Maurice Tourette had grown up in post-liberation Paris and watched, helpless and impotent, over the decades as the foul and corruptive gangrene of Americanism crept across his beloved city of lights.

First it was the Ford cars, then the McDonald's hamburger kiosks with their hideous golden arches. American movies with their shallow emptiness of spirit began crowding Clavie and Depardieu and the treasure of France, Deneuve, from the cinemas. While Parisians laughed at the brilliant crudities of Jerry Lewis-as they should-they had let down their defenses and had embraced such ugly coinages as le marketing, le cash flow and that impossible neologism, le cheeseburger.

By the time the threat had made itself manifest, and Pompidou had created the High Committee for the Defense and Expansion of the French Language, the language had been swamped and the tide was all but irreversible.

And so it seemed when Maurice Tourette had taken over the culture ministry.

In his first public speech as culture minister, he vowed to rid France of junk-junk food and junk words. He went after the fast-food emporiums first, and succeeded in getting most of them closed down.

It was hailed as a magnificent triumph of French culture over Anglo-Saxon barbarism.

For Maurice Tourette saw the spread of American popular culture as nothing less than a dangerous hegemony that, unlike Nazism, would envelop the world and France in a cultural dark age from which it might never emerge.

After that first triumph, Maurice went after the advertising billboards that littered the Champs-Elysees with crude slogans such as Always Coca-Cola and Just Do It and the worst offender, Ford Vous Offre L'Airbag.

He coined a name for the horrid words that mangled French articles with Anglo-Saxon nouns.
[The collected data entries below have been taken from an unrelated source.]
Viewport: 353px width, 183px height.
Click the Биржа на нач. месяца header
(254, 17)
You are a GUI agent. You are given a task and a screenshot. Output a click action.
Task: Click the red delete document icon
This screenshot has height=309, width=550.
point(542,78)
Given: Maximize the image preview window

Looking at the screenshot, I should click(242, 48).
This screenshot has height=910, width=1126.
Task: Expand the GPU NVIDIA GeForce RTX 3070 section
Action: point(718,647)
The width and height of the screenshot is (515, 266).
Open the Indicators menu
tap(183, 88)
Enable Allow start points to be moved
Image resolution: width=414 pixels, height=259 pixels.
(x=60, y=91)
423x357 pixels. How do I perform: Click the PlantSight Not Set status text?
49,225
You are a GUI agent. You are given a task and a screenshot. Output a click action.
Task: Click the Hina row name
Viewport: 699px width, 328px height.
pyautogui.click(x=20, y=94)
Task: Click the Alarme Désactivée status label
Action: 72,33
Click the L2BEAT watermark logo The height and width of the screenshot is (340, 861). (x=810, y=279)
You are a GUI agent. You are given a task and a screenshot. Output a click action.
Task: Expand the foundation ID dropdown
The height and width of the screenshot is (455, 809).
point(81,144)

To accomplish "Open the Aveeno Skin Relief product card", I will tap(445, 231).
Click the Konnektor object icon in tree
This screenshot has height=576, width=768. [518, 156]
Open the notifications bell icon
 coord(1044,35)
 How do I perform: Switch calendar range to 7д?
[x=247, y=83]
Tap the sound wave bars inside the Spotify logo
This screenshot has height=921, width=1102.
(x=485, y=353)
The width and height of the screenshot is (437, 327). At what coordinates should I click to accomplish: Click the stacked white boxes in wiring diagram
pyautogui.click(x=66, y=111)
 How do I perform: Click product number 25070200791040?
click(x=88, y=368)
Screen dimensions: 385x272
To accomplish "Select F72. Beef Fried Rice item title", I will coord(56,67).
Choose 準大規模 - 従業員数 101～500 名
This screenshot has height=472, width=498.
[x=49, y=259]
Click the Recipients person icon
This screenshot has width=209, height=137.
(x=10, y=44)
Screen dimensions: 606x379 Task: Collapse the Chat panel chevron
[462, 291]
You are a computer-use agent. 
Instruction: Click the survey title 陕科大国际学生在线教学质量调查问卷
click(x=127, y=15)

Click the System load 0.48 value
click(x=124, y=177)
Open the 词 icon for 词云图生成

This, he told the press, was the abominination of abominations, Franglais. He drew up a list and called for such words to be outlawed.

A bill was put before parliament. It passed after much rancorous debate. Henceforth, foreign words were forbidden on television, radio, billboards, public signs and announcements. No work contract or advertisement could be written in anything but pure French, or the offender faced severe fines and six months in jail.

Oh, the multinational companies fought back, but their cause was already lost. Maurice Tourette himself composed a long list of acceptable alternatives to the hated Franglais. No more l'airbag or le video clip or the unpronounceable data processing. Instead, the linguistically acceptable sac gonfable, bande promo, and informantique were the law of the land.

Maurice Tourette felt justifiably proud of what Parisians called La Loi Tourette. He had begun the long battle to reclaim his nation from the hated liberators. It was only a matter of time before all who wished to enjoy the benefits of living in la Belle France learned to speak the lingua franca-or be summarily deported.

When his desk telephone in the culture ministry rang, Maurice Tourette picked it up and said, 'Allo?"

"I have most distressing news."

"I am steeled."

"The Blot. We may have an understanding of it."

"Tell me of this understanding," the culture minister invited.

"We have an agent in Ameri-"

The culture minister pinched the bridge of his nose painfully. "Do not enunciate that horrid name, please."

"The Uncouth Nation, I should say."

"Very good. Proceed."

"The agent code-named Arlequin."

"Ah, yes. An excellent lover. You have had her, I presume?"

"I daresay I have not."

"Pity. Go on."

"She reported the following-'The charade is perpetrated with bright colored lights.'"

"Bright colored lights?"

" 'Bright colored lights are the key,' was her last transmission. Then all communications ceased."

"Was she compromised?"

"In what way?"

"Why, in any way."

"I do not know."

"Advise me if you learn her fate, will you? I should hate to think that her charms should be denied us in the future."